• **Task 1**
Repeat word for word the part of the records that runs from their first line through the line containing "This screenshot has height=952, width=1270.", including both of those lines.
### Extract provided ###
Hacker News new | ask | show | jobs
by hardwaresofton 3030 days ago
Yeah so has anyone actually tried to get ElasticSearch up and running lately? I just tried and had a terrible time, despite the fact that I was using ElasticSearch + Kibana, and it was dockerized, and it was on Kubernetes (there's more complexity, yes, but all those tools make deployment simpler once you understand them, not harder -- writing a pod resource config to get a thing running means I don't have to run around my system changing settings, I just put all of it in one place). XPack was just another stumbling block while trying to get everything running.

The combination of lack of documentation, inconsistent/changed configuration (ENV vs YAML vs values that just don't exist anymore), breaking changes between versions that rendered Kibana completely useless, and the recent (?) removal of plugins that expose web APIs (so I couldn't use something like elastic-head. This is all in Kubernetes btw -- maybe it's just that I wasn't smart enough to get it done, but it's so easy to write functional (if not well-configured) configurations for other databases, I was at a loss for words when nothing I tried worked right.

I got so angry trying to set up ElasticSearch that making a F/OSS competitor is now #2 on my list of projects-to-do-next. I'm sure the thought is naive but I need to find out for myself that there's no easier way.

Imagine if the team behind Prometheus had focused on search instead of metrics? That's the kind of tool I want to use. A tool as focused, easy to start, clearly documented, and straightforward as prometheus.

12 comments

"making a F/OSS competitor"

So, Solr? Good luck getting SolrCloud set up on Kubernetes. ;-)

More seriously though, my answer to "has anyone actually tried to get ElasticSearch up and running lately?" is yes. I just worked on spinning up a cluster (using docker) at my current job. At my last two jobs I also managed ElasticSearch (without docker). There are plenty of gotchas with ElasticSearch, but I've never found the initial setup to be a challenge. To be fair, I've never touched X-Pack.

Call be insane +/- naive, but I was actually thinking of "just" gossiped/quorumed SQlite+FTS5.

In the end I got elastic search running, but it wouldn't connect to Kibana properly. I exaggerated too much -- much of my frustration was with ES not working properly with Kibana. I kept notes on what went wrong/what I was struggling with but I don't even want to look at them now, they'll be in a blog post someday

You'd need to handle concurrent writes, so something like a WAL, so why not build on RocksDB?

And okay, quorum, and sure there are a lot of Raft libs out there, but it's a bit harder than "new Cluster(Consistency.QUORUM)" :)
### Data supplied ###
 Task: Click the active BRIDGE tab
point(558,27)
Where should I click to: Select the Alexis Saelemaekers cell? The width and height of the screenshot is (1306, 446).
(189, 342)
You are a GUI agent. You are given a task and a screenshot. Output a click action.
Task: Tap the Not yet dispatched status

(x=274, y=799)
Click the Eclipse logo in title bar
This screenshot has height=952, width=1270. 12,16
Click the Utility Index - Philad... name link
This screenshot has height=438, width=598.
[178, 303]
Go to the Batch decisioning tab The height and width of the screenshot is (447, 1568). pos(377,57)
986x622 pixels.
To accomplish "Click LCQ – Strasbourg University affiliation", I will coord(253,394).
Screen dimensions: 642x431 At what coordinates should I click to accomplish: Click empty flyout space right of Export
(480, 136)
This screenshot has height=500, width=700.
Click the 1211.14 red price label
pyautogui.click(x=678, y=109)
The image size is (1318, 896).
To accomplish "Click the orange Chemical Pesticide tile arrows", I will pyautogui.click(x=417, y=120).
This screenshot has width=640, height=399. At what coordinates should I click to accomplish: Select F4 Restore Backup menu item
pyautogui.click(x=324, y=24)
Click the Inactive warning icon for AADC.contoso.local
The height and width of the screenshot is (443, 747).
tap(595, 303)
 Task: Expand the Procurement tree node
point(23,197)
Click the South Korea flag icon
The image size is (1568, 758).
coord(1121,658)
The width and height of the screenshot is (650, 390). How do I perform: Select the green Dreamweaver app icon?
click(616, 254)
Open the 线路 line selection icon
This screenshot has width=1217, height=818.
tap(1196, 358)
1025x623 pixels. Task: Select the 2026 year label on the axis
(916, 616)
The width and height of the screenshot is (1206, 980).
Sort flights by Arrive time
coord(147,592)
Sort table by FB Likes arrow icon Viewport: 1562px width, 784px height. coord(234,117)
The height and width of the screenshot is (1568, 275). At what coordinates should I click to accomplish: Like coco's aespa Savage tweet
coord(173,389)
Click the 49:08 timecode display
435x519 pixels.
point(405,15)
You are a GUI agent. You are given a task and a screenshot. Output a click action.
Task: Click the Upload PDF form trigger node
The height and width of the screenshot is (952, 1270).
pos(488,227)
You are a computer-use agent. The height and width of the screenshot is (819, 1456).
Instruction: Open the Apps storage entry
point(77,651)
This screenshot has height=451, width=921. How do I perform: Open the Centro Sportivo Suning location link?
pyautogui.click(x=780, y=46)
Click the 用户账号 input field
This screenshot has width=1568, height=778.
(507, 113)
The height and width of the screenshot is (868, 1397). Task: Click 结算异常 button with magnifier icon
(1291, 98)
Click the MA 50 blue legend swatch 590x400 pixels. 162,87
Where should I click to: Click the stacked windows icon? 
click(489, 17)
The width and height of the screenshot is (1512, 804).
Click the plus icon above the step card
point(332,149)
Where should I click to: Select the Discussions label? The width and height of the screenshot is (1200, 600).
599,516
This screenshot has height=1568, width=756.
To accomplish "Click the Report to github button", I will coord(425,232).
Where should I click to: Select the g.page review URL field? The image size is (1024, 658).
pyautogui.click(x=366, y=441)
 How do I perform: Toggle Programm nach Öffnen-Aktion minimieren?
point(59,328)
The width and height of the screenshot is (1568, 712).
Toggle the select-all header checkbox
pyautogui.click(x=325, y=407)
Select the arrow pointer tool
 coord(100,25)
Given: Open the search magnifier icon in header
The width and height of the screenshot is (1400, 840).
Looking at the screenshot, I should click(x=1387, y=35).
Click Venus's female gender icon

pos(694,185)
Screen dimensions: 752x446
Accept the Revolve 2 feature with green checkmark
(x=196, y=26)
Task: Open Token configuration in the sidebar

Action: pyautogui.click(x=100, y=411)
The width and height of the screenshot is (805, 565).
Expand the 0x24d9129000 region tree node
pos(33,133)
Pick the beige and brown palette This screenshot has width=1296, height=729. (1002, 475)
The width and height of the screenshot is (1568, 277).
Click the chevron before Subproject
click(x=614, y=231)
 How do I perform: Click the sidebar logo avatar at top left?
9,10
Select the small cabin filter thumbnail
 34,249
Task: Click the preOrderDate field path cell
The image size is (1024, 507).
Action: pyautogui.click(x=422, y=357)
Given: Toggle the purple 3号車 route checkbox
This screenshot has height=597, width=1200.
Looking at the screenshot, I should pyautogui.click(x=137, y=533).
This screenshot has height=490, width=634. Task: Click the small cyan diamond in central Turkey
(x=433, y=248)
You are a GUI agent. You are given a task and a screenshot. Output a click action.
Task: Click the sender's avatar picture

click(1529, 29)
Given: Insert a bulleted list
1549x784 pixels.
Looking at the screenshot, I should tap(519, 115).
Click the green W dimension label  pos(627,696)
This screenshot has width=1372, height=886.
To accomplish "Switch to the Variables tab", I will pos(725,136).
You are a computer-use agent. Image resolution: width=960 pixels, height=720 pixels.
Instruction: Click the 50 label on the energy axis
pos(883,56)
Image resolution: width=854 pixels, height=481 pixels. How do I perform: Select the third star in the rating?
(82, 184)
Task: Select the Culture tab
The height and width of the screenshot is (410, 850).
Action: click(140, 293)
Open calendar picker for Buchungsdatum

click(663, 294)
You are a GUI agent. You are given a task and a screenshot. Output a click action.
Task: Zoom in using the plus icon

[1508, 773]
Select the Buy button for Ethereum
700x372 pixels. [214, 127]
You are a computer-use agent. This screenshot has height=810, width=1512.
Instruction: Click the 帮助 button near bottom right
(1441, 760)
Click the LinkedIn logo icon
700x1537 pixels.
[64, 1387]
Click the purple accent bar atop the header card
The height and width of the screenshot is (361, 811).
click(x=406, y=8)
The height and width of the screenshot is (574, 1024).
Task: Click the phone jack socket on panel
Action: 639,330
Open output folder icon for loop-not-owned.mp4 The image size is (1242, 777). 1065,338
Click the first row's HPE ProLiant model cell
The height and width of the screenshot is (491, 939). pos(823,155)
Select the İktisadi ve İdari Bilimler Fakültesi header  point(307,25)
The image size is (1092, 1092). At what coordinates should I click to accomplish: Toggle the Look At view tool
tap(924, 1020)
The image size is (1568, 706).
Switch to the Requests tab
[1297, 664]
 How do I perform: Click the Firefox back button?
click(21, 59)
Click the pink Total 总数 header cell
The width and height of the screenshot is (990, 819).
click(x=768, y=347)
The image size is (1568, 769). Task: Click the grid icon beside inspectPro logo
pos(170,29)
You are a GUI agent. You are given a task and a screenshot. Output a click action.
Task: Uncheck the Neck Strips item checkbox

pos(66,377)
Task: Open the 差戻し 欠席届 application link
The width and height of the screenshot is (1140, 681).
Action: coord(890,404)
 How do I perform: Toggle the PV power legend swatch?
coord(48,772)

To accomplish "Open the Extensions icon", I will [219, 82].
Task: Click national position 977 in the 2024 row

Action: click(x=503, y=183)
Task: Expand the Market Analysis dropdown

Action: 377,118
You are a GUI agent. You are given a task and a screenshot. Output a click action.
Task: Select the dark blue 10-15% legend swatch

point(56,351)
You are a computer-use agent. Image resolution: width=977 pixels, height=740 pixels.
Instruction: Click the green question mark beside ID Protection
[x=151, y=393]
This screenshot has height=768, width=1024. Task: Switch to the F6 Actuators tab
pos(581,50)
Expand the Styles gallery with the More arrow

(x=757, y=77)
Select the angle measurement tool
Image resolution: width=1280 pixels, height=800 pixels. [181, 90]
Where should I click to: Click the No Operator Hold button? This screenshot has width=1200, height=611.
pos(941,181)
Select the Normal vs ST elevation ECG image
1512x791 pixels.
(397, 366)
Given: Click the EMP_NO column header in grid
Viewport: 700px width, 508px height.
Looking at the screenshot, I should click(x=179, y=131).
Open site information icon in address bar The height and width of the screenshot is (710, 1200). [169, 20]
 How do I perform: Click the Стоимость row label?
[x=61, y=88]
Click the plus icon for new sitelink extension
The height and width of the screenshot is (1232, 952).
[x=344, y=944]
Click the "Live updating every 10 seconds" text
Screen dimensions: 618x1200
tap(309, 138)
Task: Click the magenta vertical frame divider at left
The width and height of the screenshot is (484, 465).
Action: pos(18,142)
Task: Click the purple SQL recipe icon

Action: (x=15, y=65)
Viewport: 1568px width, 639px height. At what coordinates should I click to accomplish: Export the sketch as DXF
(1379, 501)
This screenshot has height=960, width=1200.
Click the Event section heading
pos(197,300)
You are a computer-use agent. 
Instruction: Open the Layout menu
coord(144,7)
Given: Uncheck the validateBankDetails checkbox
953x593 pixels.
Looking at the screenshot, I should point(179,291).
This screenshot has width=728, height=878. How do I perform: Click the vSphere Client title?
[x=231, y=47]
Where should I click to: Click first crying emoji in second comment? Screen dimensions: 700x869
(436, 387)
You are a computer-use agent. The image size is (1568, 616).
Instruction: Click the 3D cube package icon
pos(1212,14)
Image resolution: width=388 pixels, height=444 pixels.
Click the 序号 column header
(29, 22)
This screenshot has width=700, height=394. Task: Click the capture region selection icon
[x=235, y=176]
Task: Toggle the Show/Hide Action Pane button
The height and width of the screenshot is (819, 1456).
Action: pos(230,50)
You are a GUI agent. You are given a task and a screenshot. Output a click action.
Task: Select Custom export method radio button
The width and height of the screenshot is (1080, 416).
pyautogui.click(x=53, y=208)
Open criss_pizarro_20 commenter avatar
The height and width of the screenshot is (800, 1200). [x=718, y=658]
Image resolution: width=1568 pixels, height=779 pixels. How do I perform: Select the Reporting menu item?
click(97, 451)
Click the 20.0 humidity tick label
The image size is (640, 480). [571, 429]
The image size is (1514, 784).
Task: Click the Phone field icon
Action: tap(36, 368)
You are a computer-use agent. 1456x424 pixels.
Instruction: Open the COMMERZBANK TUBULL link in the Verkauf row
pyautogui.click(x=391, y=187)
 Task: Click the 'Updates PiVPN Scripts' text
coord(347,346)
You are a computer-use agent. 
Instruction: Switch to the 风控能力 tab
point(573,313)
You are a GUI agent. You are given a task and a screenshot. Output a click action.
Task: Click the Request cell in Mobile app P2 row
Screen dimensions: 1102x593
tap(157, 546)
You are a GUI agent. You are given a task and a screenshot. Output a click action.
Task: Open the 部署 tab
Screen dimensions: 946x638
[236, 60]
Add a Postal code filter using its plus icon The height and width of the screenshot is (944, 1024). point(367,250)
###
• **Task 2**
Transcribe the passage of the ElasticSearch forum thread that opens with the words "The combination of" and closes with "no easier way.", keeping every word and mark unchanged.

• **Task response 1**
 Task: Click the active BRIDGE tab
point(558,27)
Where should I click to: Select the Alexis Saelemaekers cell? The width and height of the screenshot is (1306, 446).
(189, 342)
You are a GUI agent. You are given a task and a screenshot. Output a click action.
Task: Tap the Not yet dispatched status

(x=274, y=799)
Click the Eclipse logo in title bar
This screenshot has height=952, width=1270. 12,16

• **Task response 2**
The combination of lack of documentation, inconsistent/changed configuration (ENV vs YAML vs values that just don't exist anymore), breaking changes between versions that rendered Kibana completely useless, and the recent (?) removal of plugins that expose web APIs (so I couldn't use something like elastic-head. This is all in Kubernetes btw -- maybe it's just that I wasn't smart enough to get it done, but it's so easy to write functional (if not well-configured) configurations for other databases, I was at a loss for words when nothing I tried worked right.

I got so angry trying to set up ElasticSearch that making a F/OSS competitor is now #2 on my list of projects-to-do-next. I'm sure the thought is naive but I need to find out for myself that there's no easier way.